L'Italia del Settecento - 1700-1789 by Indro Montanelli Roberto Gervaso

autore:Indro Montanelli, Roberto Gervaso
La lingua: ita
Format: epub
editore: BUR
pubblicato: 1998-01-19T05:00:00+00:00


CAPITOLO VENTUNESIMO

I BORBONE DI NAPOLI: FERDINANDO

Il presidente del Consiglio di reggenza, destinato a restare in carica fino alla maggiore età del nuovo Re, cioè otto anni, era il Principe di San Nicandro. Ma si trattava soltanto di una controfigura. L’anima e il cervello di quel supremo consesso era naturalmente il Tanucci, che non si lasciò scappare l’occasione di quell’interregno per condurre a termine le riforme a cui più teneva.

Nei rapporti con la Chiesa, la timoratezza di Carlo l’aveva obbligato ad accettare alcuni compromessi; e il Concordato del 1741 era appunto uno di questi. Ora che aveva le mani libere, il Tanucci decise di usarle. Con bella disinvoltura, stabilì che, alla morte di Vescovi e abati, lo Stato avrebbe disposto dei loro beni e benefici ecclesiastici, per destinarne le rendite a lavori di pubblica utilità. Ridusse e poi abolì le «decime» ecclesiastiche, cioè l’imposta che la Chiesa imponeva sui raccolti, e mise un fermo definitivo alla manomorta, cioè ai beni immobiliari della Chiesa, vietando ogni loro ulteriore espansione.

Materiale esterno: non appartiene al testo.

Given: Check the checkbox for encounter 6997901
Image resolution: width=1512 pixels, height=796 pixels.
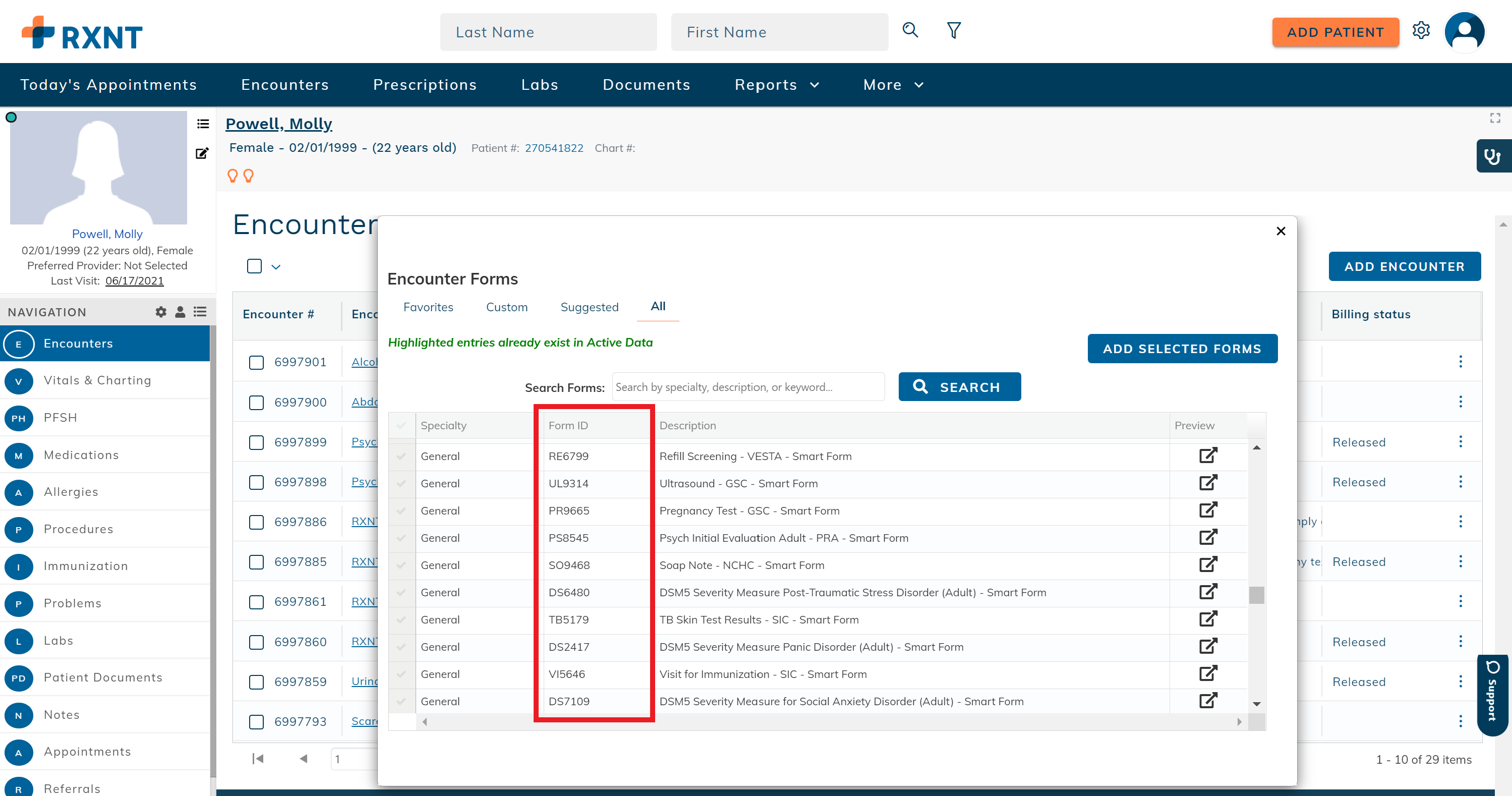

La Chiesa naturalmente protestò. E Tanucci ne colse il destro per dichiarare nulla e inefficace nel Regno qualsiasi bolla e lettera papale che non fosse prima approvata dal Re. Non solo. Ma di sua testa procedette anche allo sfoltimento del Clero stabilendo che gli ecclesiastici non potessero superare il cinque per mille della intera popolazione, che alla Chiesa non dovessero essere avviati i figli unici, che nessuna famiglia potesse contribuirvi con più di un figlio, e che nessuno potesse prendere i voti se non disponeva di un adeguato patrimonio personale.

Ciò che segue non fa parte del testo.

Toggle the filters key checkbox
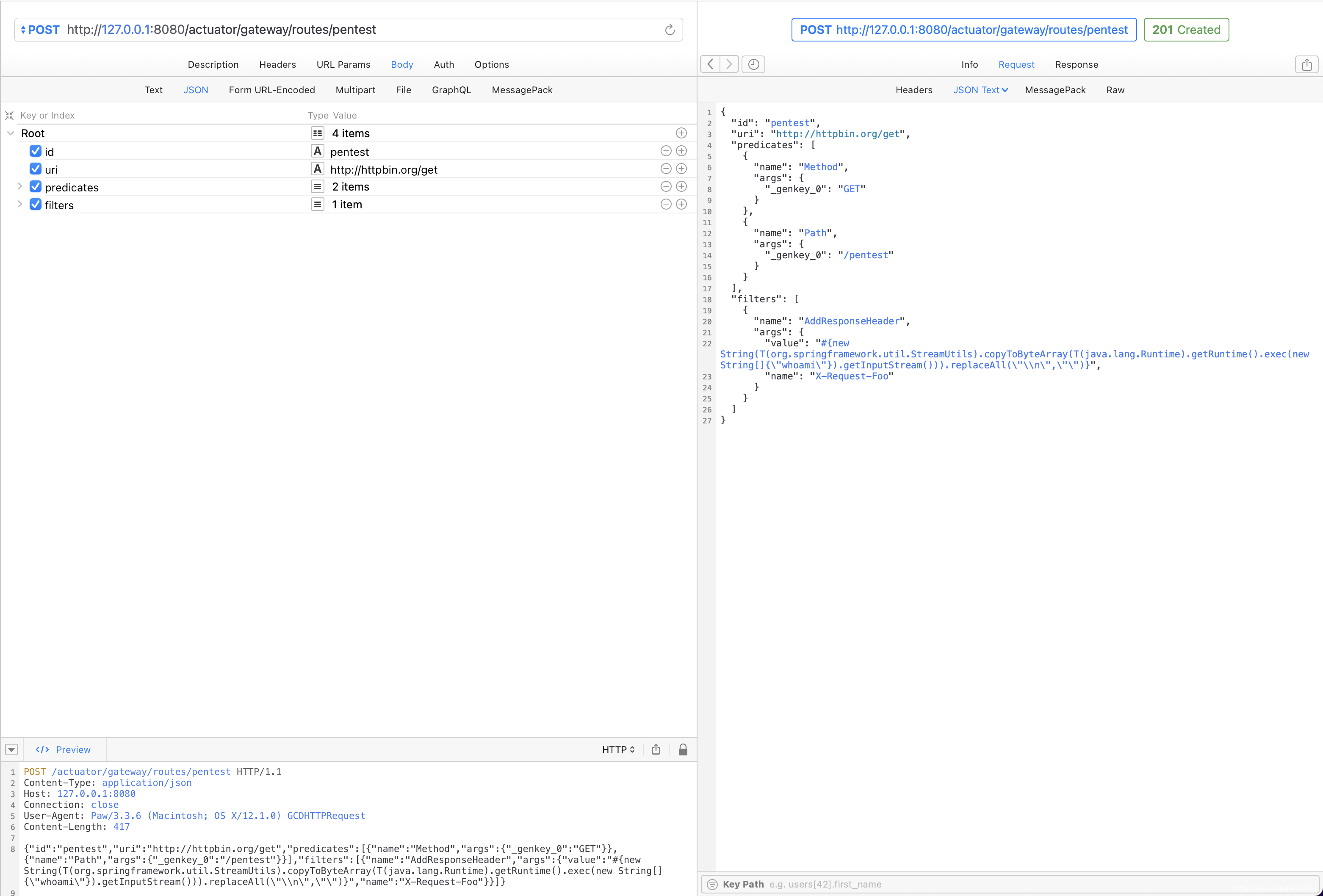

È facile immaginare il risentimento non soltanto di Roma, ma anche del Regno, dove quella ecclesiastica era considerata la carriera più remunerativa e l’unica aperta anche ai diseredati. Ma Tanucci, lungi dal lasciarsene scoraggiare, approfittò della cacciata dei gesuiti dalla Francia, Spagna e Portogallo per prendere la stessa misura. E come la Francia rispondeva alla reazione del Papa annettendosi Avignone, così lui vi rispose annettendosi Benevento e Pontecorvo che appartenevano agli Stati pontifici.

In quel momento (1767) Ferdinando, avendo compiuto i sedici anni, era già entrato in carica. Ma aveva accettato le decisioni del suo Ministro senza neanche discuterle, perché di discutere non aveva nessuna voglia. Da ragazzo, con la sua vivacità, prometteva bene; anzi era talmente vispo e di scilinguagnolo pronto che suo padre lo chiamava «paglietta». Ma dall’adolescenza in poi era cresciuto soltanto di scheletro fino a raggiungere l’altezza d’un granatiere. Di cervello, era rimasto bambino.

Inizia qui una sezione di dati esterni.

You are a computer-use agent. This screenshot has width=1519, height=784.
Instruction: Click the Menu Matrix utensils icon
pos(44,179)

Anni dopo, in una lettera da Napoli a sua madre, Giuseppe d’Austria ne dava colpa a Tanucci che, secondo lui, aveva fatto impartire una cattiva educazione a Ferdinando per inabilitarlo al potere e restarne il padrone. Che il ministro si fosse poco preoccupato del Principe e della sua educazione, è vero. E forse è anche vero che la sua immaturità non gli dispiaceva. Ma dubitiamo che una pedagogia più accurata avrebbe potuto cavare di più da un essere, cui madre natura aveva negato qualsiasi senso di responsabilità.

Non era stupido. Era solo totalmente refrattario a qualsiasi serio impegno, a cominciare da quello dello studio.